### EXTRACT PROVIDED

【GraphBolt】【Bug】exception is thrown by __iter__ of FeatureFetcher
🐛 Bug
print graph Graph(num_nodes=104818, num_edges=1150630,
ndata_schemes={}
edata_schemes={})
Exception in thread Thread-1 (thread_worker):
Traceback (most recent call last):
File "/root/anaconda3/envs/GINO/lib/python3.10/threading.py", line 1016, in _bootstrap_inner
self.run()
File "/root/anaconda3/envs/GINO/lib/python3.10/threading.py", line 953, in run
self._target(*self._args, **self._kwargs)
File "/root/anaconda3/envs/GINO/lib/python3.10/site-packages/torchdata/datapipes/iter/util/prefetcher.py", line 69, in thread_worker
item = next(itr)
File "/root/anaconda3/envs/GINO/lib/python3.10/site-packages/torch/utils/data/datapipes/_hook_iterator.py", line 173, in wrap_generator
response = gen.send(None)
File "/root/anaconda3/envs/GINO/lib/python3.10/site-packages/torch/utils/data/datapipes/iter/callable.py", line 123, in __iter__
yield self._apply_fn(data)
File "/root/anaconda3/envs/GINO/lib/python3.10/site-packages/torch/utils/data/datapipes/iter/callable.py", line 88, in _apply_fn
return self.fn(data)

######
### LISTED RECORDS

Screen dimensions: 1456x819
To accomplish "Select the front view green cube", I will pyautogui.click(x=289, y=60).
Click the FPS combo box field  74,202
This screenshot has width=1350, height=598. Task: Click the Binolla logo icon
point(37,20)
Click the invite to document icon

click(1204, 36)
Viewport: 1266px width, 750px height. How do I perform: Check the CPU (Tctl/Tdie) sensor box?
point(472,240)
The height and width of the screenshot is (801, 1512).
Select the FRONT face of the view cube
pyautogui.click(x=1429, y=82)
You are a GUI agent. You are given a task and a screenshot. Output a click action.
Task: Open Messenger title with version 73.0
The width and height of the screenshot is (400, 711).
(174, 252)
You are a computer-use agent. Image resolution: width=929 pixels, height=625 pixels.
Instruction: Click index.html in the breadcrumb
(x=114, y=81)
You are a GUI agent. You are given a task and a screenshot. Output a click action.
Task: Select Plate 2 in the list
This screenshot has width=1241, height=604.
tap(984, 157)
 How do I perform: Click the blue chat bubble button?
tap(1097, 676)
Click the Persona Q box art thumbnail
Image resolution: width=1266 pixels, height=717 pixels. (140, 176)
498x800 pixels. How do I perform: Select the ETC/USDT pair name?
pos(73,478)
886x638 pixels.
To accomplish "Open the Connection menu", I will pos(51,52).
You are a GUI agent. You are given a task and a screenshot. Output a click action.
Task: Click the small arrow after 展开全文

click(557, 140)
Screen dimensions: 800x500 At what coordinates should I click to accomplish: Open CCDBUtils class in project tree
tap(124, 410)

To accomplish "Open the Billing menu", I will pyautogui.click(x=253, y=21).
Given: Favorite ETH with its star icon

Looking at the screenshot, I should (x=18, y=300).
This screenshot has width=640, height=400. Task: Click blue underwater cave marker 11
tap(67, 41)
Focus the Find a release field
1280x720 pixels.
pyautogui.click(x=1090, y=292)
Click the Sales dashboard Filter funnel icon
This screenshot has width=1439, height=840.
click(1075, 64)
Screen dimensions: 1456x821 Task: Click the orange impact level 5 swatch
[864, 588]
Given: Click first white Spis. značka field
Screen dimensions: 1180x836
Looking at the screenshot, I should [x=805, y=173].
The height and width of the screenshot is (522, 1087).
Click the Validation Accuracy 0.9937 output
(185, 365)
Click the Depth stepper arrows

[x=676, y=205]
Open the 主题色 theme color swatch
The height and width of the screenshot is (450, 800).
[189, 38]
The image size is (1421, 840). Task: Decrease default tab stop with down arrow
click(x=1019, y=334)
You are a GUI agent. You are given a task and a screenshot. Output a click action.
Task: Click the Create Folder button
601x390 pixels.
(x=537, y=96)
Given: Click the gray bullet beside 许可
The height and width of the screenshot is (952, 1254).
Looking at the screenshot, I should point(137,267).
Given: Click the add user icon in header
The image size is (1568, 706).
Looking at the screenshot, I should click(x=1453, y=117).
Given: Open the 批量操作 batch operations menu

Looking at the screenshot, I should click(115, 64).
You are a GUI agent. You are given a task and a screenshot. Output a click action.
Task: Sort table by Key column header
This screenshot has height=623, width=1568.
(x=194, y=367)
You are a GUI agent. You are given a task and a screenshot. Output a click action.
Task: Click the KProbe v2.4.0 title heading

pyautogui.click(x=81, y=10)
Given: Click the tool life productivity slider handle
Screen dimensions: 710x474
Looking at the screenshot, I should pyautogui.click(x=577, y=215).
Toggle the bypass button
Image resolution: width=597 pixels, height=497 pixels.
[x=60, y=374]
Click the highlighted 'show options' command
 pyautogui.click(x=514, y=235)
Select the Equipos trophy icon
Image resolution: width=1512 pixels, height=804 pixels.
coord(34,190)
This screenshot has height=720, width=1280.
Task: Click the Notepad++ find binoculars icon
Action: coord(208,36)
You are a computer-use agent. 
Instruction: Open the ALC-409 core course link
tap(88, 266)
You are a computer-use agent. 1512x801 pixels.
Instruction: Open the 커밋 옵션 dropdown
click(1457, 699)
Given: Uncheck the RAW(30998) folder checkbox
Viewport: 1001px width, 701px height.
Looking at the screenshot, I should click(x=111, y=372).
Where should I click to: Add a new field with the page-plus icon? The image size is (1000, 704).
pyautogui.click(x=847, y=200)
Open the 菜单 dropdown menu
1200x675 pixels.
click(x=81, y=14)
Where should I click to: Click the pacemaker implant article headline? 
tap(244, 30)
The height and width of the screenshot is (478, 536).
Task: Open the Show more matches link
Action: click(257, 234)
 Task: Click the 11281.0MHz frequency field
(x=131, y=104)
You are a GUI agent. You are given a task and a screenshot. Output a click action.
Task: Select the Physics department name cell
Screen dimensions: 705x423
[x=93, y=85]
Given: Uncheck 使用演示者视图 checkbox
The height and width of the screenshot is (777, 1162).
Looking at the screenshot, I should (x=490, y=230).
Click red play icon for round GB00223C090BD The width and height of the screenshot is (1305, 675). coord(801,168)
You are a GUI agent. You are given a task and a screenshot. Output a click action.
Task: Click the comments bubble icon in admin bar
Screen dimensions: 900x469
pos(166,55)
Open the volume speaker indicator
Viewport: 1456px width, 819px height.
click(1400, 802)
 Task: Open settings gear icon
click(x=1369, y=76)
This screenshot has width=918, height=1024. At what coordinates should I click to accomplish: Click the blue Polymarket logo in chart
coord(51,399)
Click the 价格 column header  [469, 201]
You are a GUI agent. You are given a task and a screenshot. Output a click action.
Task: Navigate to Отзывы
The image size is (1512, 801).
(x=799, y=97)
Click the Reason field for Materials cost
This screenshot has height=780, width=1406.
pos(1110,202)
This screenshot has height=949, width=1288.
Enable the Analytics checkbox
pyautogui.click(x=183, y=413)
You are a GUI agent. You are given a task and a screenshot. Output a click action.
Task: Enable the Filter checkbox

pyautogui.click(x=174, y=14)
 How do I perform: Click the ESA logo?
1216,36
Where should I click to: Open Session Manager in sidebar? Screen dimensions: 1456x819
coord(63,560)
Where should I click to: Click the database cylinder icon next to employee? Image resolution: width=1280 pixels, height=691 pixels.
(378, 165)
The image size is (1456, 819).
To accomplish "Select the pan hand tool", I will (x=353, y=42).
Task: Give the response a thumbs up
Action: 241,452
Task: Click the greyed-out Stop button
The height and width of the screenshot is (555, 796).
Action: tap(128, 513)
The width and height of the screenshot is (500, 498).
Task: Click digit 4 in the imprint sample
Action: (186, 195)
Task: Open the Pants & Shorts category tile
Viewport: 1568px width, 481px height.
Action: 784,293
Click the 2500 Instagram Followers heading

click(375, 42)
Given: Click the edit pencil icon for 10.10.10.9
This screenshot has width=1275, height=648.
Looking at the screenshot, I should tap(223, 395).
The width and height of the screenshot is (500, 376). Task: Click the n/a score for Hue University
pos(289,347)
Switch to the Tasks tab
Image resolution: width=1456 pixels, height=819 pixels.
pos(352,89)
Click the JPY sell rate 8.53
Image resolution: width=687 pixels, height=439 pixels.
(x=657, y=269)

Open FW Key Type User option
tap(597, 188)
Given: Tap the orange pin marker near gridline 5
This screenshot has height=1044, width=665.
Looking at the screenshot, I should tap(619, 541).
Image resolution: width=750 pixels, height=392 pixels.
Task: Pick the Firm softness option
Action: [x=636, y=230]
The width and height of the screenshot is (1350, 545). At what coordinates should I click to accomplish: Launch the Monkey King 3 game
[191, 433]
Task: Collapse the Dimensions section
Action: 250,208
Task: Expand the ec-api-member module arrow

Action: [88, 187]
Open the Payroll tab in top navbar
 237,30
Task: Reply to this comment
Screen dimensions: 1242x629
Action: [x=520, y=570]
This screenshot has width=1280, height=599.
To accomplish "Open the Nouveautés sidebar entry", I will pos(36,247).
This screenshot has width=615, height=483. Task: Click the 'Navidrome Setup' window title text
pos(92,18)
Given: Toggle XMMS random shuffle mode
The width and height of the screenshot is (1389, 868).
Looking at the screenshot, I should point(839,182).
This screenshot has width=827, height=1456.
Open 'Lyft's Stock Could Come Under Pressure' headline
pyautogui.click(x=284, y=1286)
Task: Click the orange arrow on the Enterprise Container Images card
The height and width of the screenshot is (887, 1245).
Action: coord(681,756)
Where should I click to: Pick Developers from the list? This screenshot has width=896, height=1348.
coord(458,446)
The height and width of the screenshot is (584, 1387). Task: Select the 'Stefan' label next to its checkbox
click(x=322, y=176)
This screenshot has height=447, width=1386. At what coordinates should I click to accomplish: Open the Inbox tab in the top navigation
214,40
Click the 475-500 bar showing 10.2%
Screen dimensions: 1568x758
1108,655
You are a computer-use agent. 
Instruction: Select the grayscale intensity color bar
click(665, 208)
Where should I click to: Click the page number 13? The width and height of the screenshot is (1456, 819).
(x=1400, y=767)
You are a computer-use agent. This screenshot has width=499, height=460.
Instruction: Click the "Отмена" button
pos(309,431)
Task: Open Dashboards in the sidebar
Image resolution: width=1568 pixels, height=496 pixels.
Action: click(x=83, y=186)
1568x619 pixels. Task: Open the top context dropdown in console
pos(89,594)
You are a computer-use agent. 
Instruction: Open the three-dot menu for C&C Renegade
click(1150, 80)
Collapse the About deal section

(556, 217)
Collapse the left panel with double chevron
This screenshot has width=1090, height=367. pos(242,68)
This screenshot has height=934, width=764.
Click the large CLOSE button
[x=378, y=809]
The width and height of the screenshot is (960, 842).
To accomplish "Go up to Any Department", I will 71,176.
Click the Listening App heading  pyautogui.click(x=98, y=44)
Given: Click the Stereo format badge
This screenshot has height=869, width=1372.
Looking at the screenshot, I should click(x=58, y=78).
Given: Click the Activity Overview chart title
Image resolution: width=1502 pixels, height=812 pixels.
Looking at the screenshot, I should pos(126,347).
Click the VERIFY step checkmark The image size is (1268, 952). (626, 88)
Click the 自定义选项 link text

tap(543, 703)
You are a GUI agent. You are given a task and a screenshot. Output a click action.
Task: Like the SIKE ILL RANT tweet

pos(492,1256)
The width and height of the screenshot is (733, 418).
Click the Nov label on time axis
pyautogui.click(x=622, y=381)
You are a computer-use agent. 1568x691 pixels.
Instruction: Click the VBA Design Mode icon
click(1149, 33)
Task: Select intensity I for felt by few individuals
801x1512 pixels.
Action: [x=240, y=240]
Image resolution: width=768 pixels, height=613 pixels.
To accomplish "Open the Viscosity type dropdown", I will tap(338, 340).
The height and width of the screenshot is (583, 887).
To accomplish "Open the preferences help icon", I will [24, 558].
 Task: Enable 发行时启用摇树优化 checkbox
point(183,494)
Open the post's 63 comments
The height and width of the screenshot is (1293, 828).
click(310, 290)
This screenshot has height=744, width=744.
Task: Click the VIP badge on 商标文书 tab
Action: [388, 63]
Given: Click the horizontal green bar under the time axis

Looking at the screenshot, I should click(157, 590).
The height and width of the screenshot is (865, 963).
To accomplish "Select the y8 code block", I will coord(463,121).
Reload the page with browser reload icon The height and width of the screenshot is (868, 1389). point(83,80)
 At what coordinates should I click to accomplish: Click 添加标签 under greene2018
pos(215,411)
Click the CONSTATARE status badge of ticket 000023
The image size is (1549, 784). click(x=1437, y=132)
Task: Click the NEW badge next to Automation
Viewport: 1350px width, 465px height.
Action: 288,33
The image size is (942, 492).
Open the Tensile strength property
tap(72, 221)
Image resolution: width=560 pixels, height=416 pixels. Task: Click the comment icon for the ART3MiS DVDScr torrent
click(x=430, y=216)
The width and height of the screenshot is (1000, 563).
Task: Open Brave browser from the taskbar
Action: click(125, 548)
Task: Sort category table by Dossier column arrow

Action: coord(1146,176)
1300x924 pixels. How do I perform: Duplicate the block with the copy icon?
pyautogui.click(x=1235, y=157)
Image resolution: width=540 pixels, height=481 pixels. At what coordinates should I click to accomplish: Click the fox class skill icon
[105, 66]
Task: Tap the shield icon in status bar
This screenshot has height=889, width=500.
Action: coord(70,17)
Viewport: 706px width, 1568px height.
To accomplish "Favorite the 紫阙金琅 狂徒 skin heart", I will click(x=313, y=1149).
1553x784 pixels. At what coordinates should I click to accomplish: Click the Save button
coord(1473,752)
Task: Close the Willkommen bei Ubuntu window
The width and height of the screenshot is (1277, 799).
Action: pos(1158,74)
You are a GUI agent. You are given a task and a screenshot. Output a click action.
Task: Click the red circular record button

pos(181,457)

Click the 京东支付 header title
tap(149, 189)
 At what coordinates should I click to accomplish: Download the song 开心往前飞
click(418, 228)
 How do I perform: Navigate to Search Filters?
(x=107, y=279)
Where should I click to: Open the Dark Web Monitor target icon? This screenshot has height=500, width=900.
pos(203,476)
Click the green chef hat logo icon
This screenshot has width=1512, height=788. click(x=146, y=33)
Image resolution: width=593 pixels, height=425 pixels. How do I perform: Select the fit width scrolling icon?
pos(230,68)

######

• EXERCISE INSTRUCTIONS:
Rename "thread_worker" to "prefetch_worker" in the GraphBolt bug report, reproducing it from the words that have "Exception in thread" and stopping after "item = next(itr)".

• WRITTEN ANSWER:
Exception in thread Thread-1 (prefetch_worker):
Traceback (most recent call last):
File "/root/anaconda3/envs/GINO/lib/python3.10/threading.py", line 1016, in _bootstrap_inner
self.run()
File "/root/anaconda3/envs/GINO/lib/python3.10/threading.py", line 953, in run
self._target(*self._args, **self._kwargs)
File "/root/anaconda3/envs/GINO/lib/python3.10/site-packages/torchdata/datapipes/iter/util/prefetcher.py", line 69, in prefetch_worker
item = next(itr)